Available data —
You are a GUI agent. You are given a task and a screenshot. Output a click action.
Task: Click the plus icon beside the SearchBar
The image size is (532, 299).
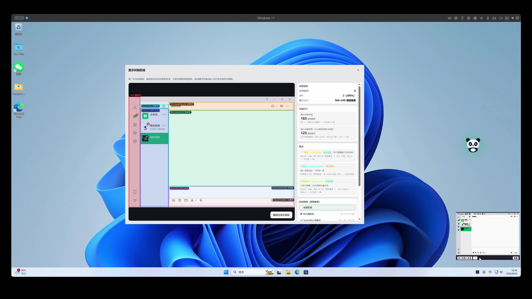coord(164,106)
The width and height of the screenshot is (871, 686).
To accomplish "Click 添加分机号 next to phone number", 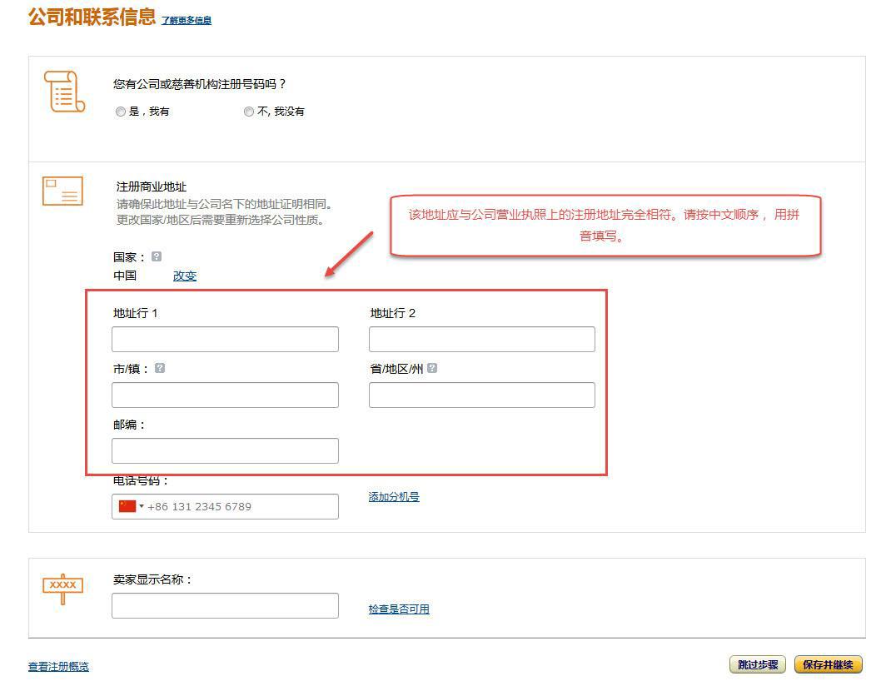I will click(x=392, y=496).

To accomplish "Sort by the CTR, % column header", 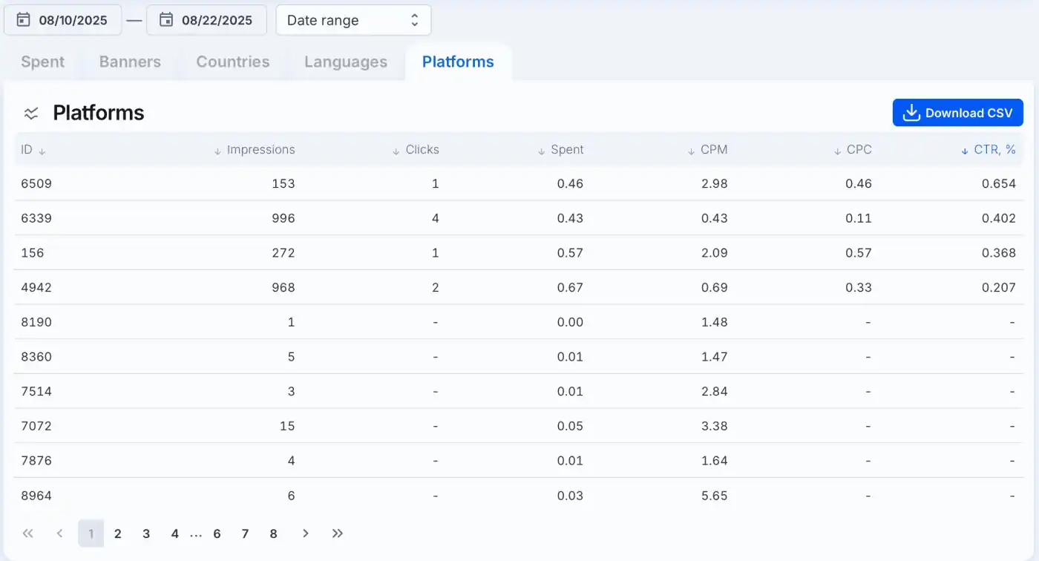I will click(x=988, y=150).
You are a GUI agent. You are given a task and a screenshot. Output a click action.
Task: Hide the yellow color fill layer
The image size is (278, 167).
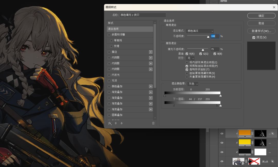[x=222, y=143]
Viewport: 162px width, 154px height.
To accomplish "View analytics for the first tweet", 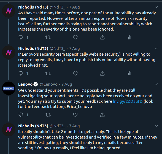I will click(x=129, y=37).
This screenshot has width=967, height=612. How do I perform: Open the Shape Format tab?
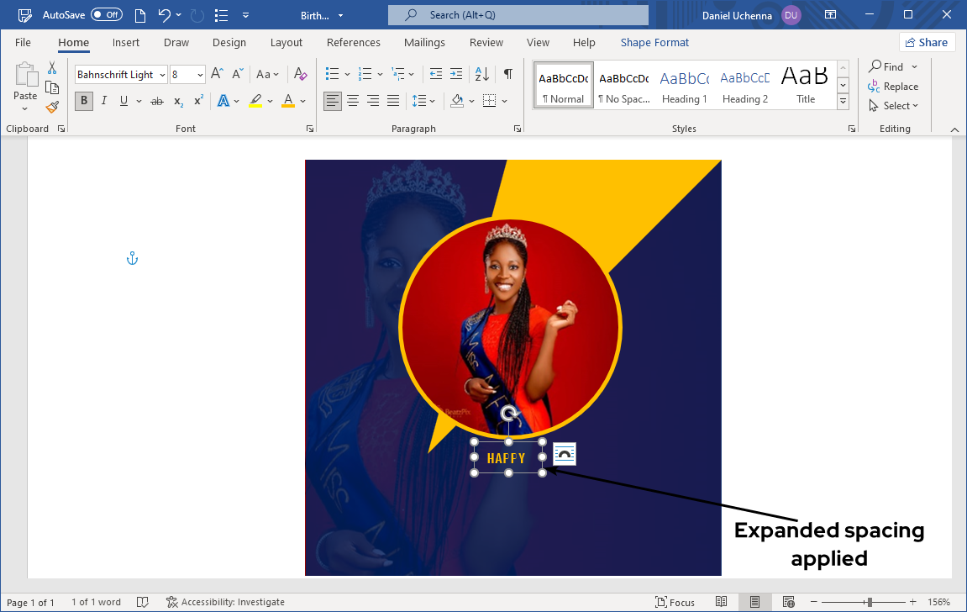coord(654,42)
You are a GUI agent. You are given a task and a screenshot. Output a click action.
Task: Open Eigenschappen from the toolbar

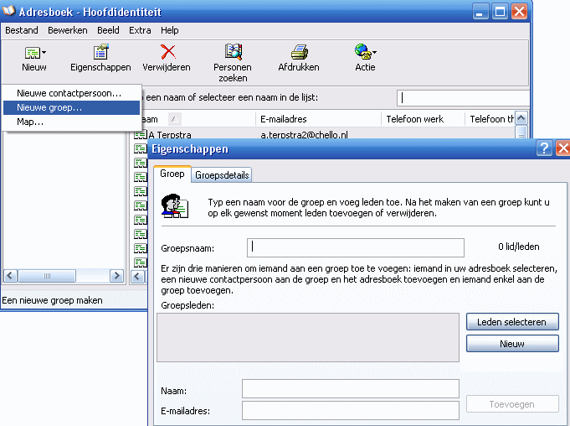pos(100,53)
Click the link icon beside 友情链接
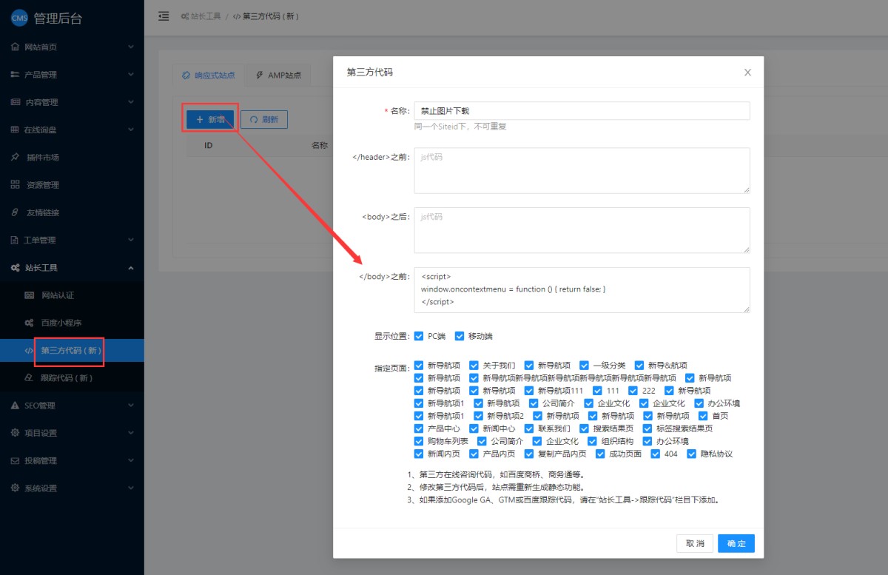 pos(15,212)
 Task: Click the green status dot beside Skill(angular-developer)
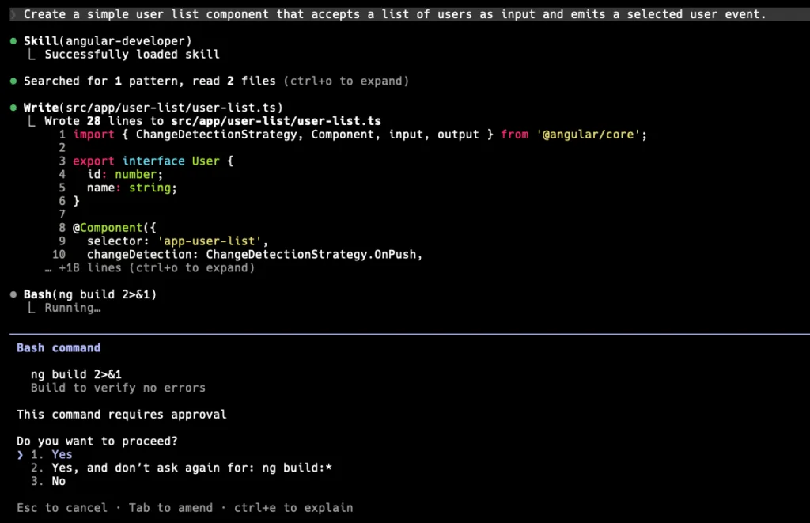point(13,41)
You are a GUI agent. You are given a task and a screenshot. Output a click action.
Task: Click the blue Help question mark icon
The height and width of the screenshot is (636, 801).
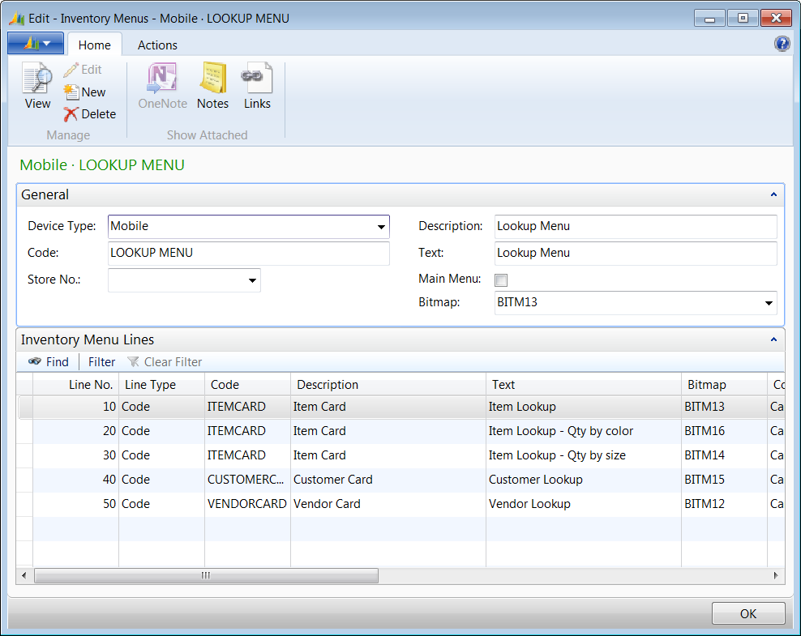[x=782, y=45]
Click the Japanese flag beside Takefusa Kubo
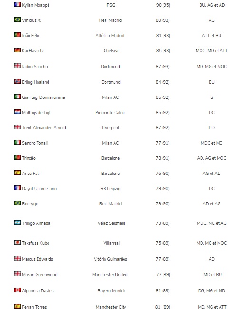 [18, 242]
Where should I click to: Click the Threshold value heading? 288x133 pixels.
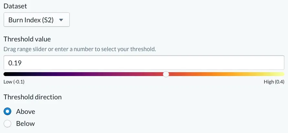tap(27, 39)
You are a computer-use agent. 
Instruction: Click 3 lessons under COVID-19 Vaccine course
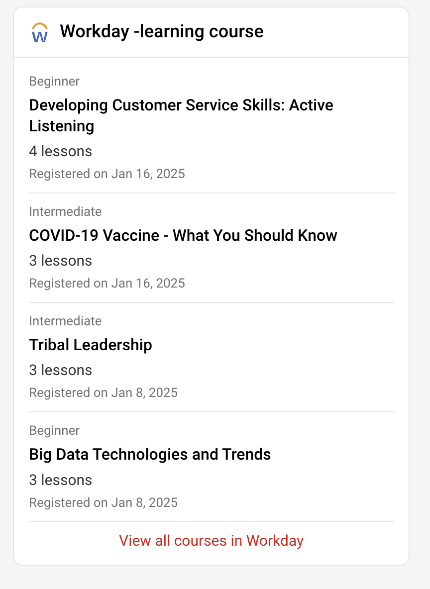coord(61,261)
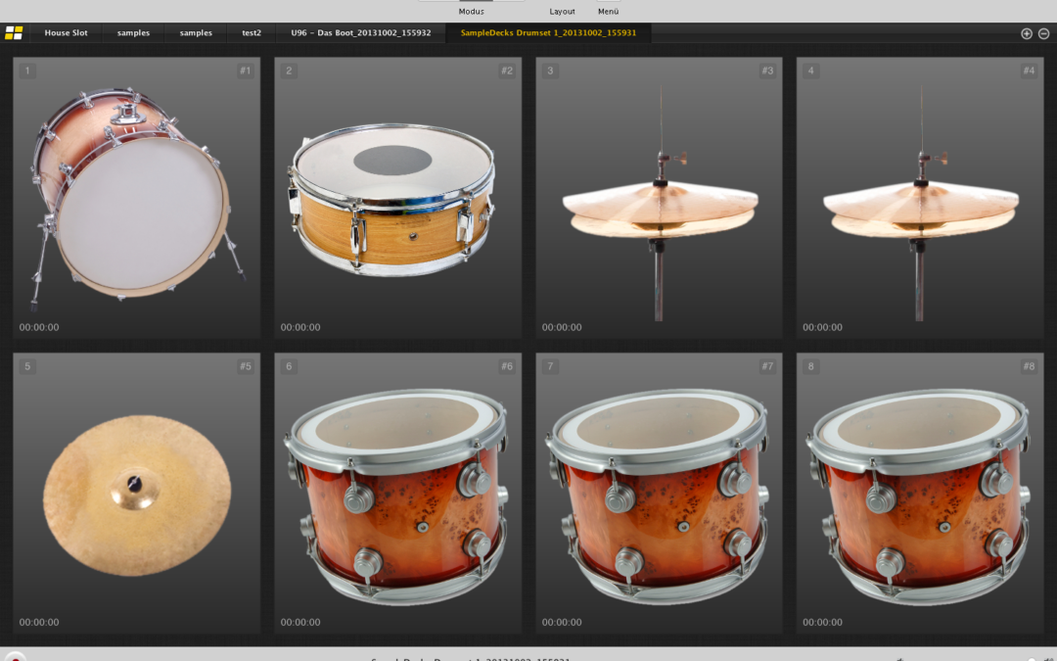The width and height of the screenshot is (1057, 661).
Task: Play the tom drum on pad 6
Action: 397,496
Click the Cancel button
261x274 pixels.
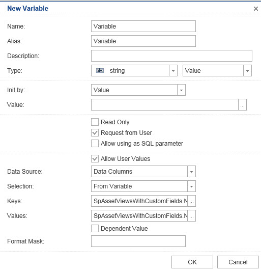click(x=238, y=262)
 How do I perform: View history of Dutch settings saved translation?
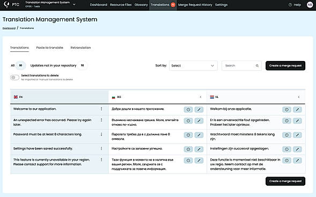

Task statement —
Leave every picture out and retype exactly the lines of the records above from the one holding "Where should I" through the last, both ends included and nothing besides.

Answer to this task —
Where should I click to: Click the Threshold value heading? 288x133 pixels.
tap(27, 39)
You are a computer-use agent. 
Instruction: Click 3 lessons under COVID-19 Vaccine course
coord(61,261)
The width and height of the screenshot is (1057, 661).
Task: Play the tom drum on pad 6
Action: 397,496
Click the Cancel button
261x274 pixels.
click(x=238, y=262)
 How do I perform: View history of Dutch settings saved translation?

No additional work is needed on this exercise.